At first, no one on the GOP stage was rushing to condemn Trump, who is leading in the polls. “When Megyn Kelly asked Trump about his sexist remarks during the debate, it was notable that no other candidate or moderator followed up or called Trump out for his dismissal of Kelly or his denial of the facts—some in the audience even applauded,” said Kelly Dittmar, a scholar at Rutgers University’s Center for American Women and Politics. “That was the first missed opportunity for his competitors to make clear that they disagreed with Trump’s disregard for women.”
In the days since, some Republicans have finally come out against Trumps’ comments. Former Hewlett-Packard CEO Carly Fiorina, the only woman in the GOP race, tweeted late Friday, “Mr. Trump: There. Is. No.
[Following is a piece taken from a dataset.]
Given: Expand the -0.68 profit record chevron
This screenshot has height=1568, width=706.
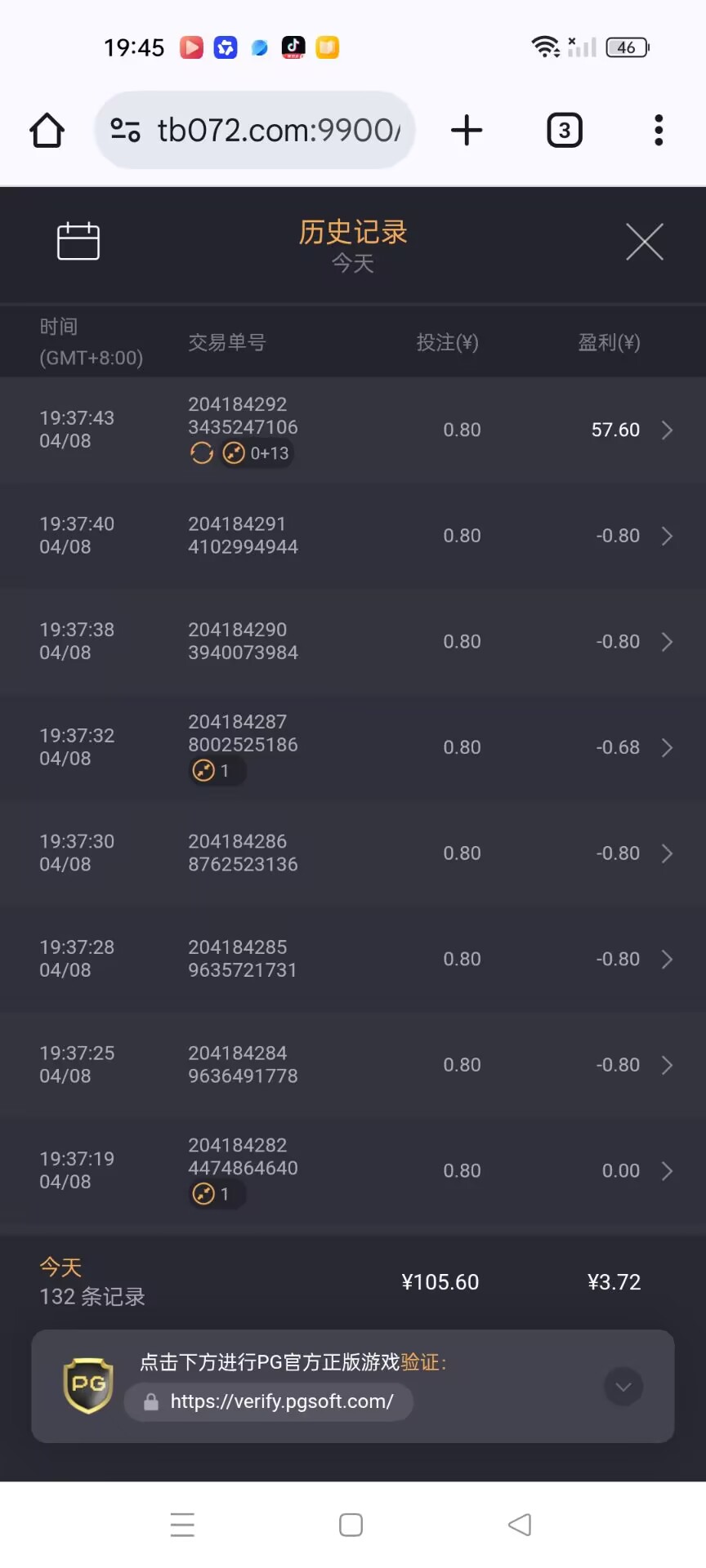Looking at the screenshot, I should 667,747.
Excuse.” Bush over the weekend said, “Do we want to win? Do we want to insult 53 percent of all voters? What Donald Trump said is wrong.”
And Trump himself backtracked on the Sunday shows, and is likely to do so again in a primetime appearance Monday night on Fox News. He talked about how he’d be “phenomenal” for women and how he, unlike his rivals, wants “to help the women.”
Now that’s he’s on the defensive, Trump is helping keep the focus on women’s issues.
“Trump is his hitting rivals, such as Jeb Bush, on their actual records and statements,” says Jennifer Lawless, director of American University’s Women & Politics Institute. “Trump has definitely opened the door for tough scrutiny of the GOP field on ‘women’s issues,’ and debates over contraception, abortion in cases of rape and incest and funding women’s health that will likely work to the Democrats’ advantage.”
This was always going to be a year where Republicans made a big push to take back the women’s vote, or at least mitigate its loss. So far, Trump aside, they aren’t off to a great start.
In January, House Speaker John Boehner was forced to pull an abortion bill off the floor after all 22 of his female members protested language that would’ve limited an exemption to a ban on 20-week abortions for rapes that have only been reported to authorities. The language was changed and the bill eventually passed. In July, Senate Majority Leader Mitch McConnell accused Clinton of playing the gender card right before he kept the Senate in an extra week in a failed attempt to defund Planned Parenthood.
At the presidential debate, former Florida Gov. Jeb Bush and Wisconsin Gov. Scott Walker doubled down on their opposition to all abortions except in the case where the pregnancy threatened a mother’s life. Florida Sen. Marco Rubio took it a step farther underlining his opposition to all abortions, including in cases where it threatened a mother’s life, saying future generations will “call us barbarians for murdering millions of babies.”
Historically speaking, Republicans should be doing better. The GOP began as the women’s party, championing suffrage 40 years before it became law. Republicans also saw the first woman elected to Congress, the first female speaker of a state house and the first female Supreme Court justice.
But since the late 1980s, and especially after the Clarence Thomas hearings to be confirmed to the Supreme Court in 1991, Democrats began to take over that mantle. Republicans have lost women in every presidential election since 1988 and by far with the largest margin—12 points—in 2012. There are 77 Democratic women in Congress to the GOP’s 27.
Trump’s comments could help Democrats down the road if they end up defining the public perception of the Republican Party in2 016. Or they could help Republicans by forcing them to take a hard look at the issue during the primary.
Either way, as Trump would say, that makes women “winners.”